Task objective
Everything below from the line with "Where should I click to: Toggle" through the line with "You are a GUI" should be copied exactly, and nothing else; leave out the pictures.

Records to process
+-------+
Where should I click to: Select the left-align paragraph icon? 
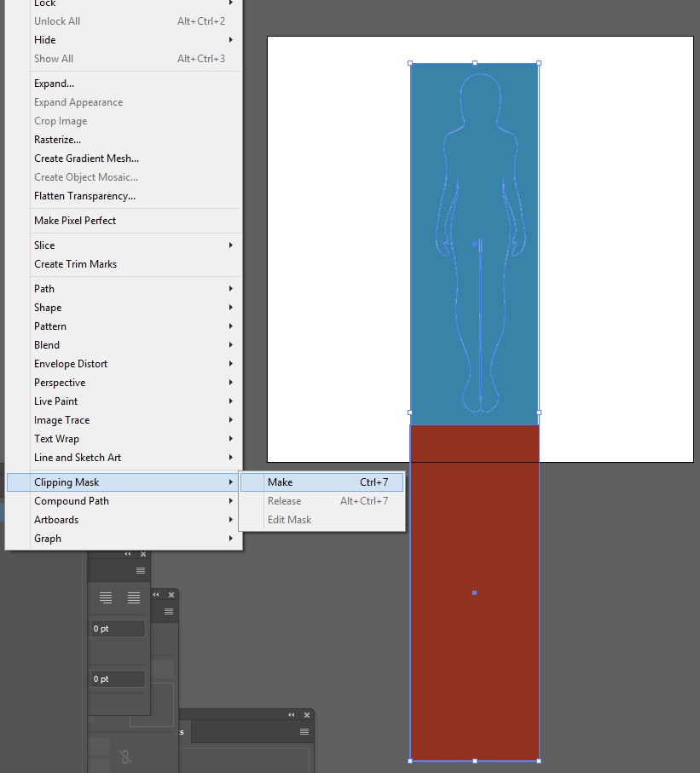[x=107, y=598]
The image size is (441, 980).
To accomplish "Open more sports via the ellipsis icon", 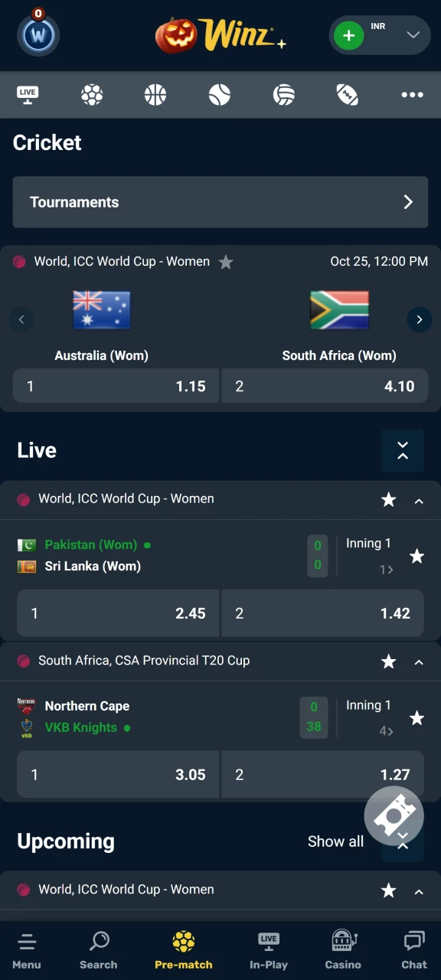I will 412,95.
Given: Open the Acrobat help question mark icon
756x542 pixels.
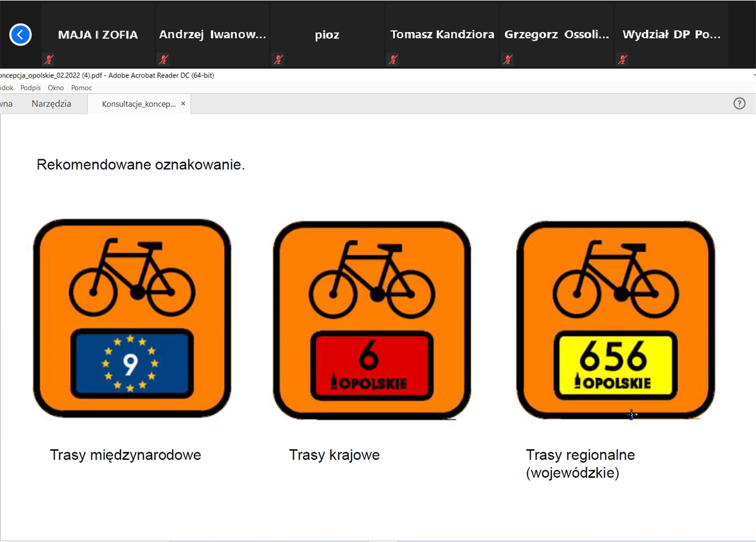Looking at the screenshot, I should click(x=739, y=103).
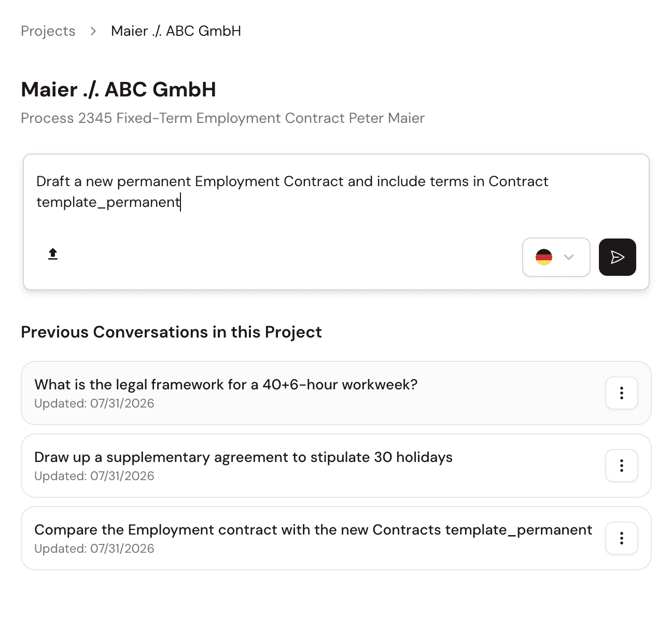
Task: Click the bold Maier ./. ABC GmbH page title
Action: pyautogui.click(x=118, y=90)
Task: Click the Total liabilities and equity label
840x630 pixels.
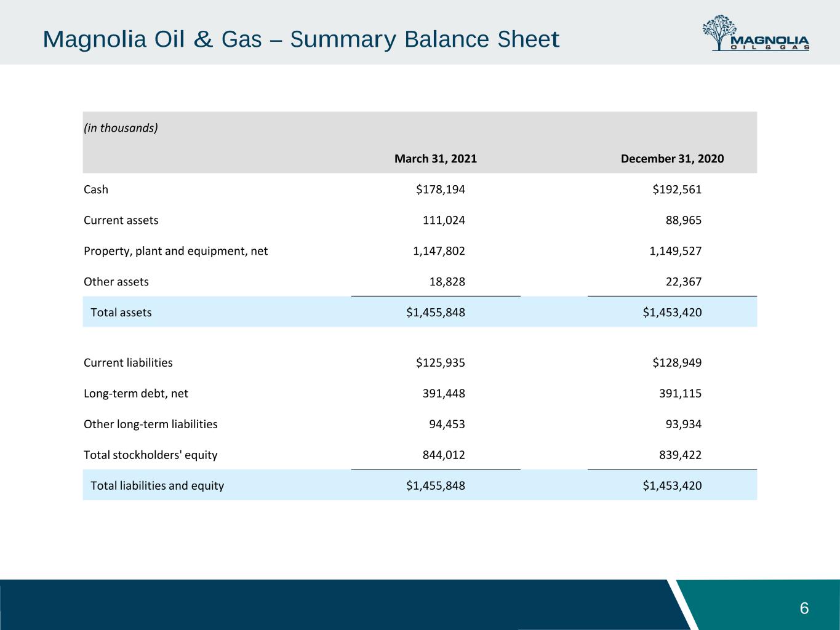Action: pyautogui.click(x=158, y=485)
+-------+
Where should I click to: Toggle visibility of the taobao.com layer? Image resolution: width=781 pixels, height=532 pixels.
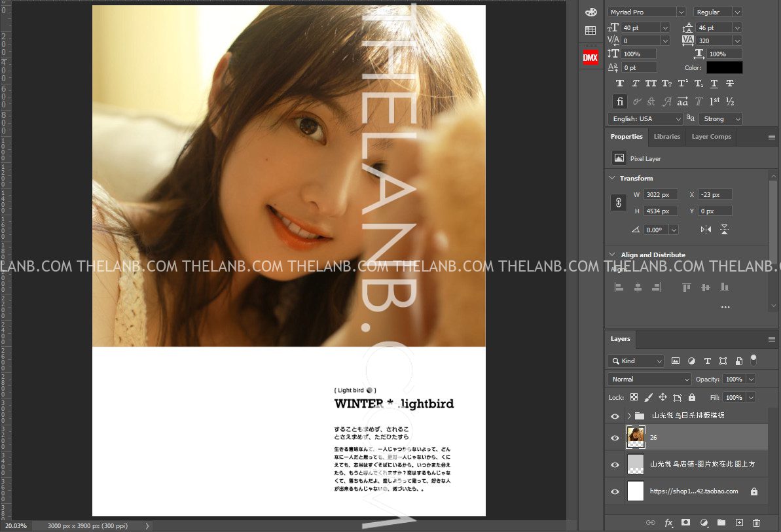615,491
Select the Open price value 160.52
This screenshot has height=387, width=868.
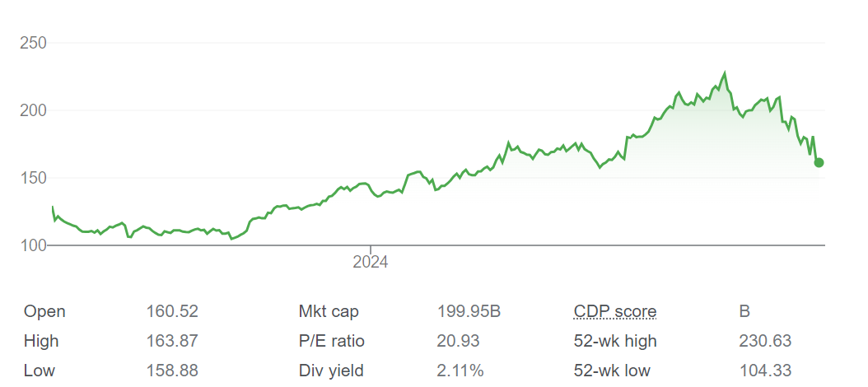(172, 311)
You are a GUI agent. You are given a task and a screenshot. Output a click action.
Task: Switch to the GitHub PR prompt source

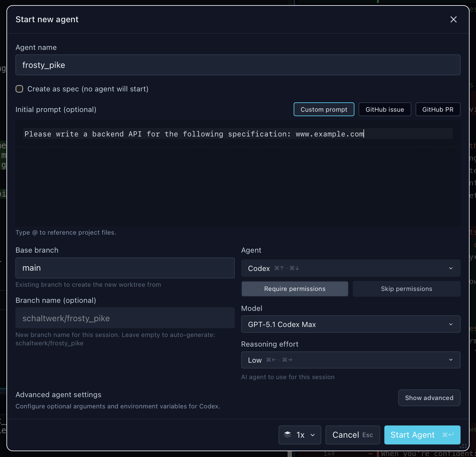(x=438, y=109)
+-------+
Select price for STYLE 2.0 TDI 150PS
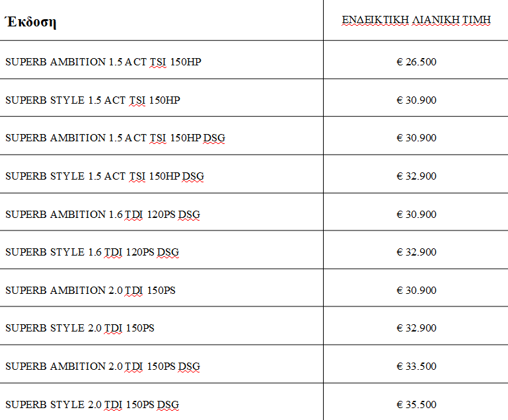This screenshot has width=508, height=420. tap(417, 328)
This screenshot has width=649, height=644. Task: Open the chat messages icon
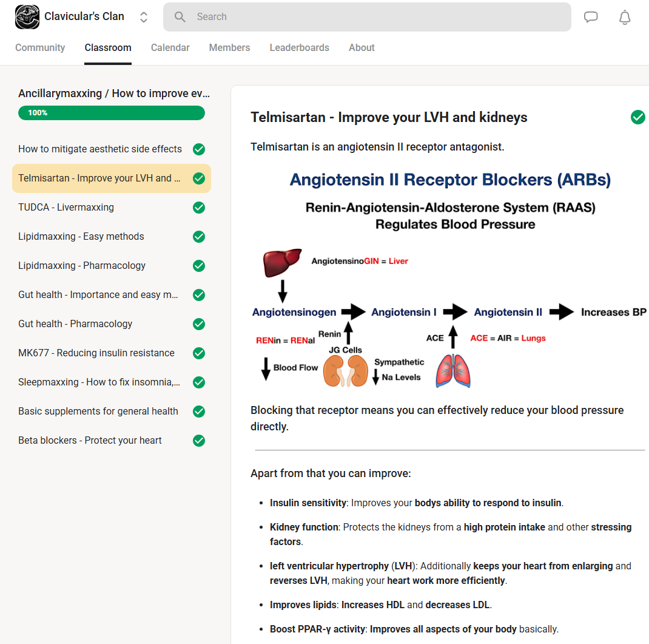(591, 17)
+-------+
Your response
Where should I click to: Toggle visibility of the taobao.com layer? Image resolution: width=781 pixels, height=532 pixels.
615,491
Select the Open price value 160.52
This screenshot has height=387, width=868.
(172, 311)
You are a GUI agent. You are given a task and a screenshot. Output a click action.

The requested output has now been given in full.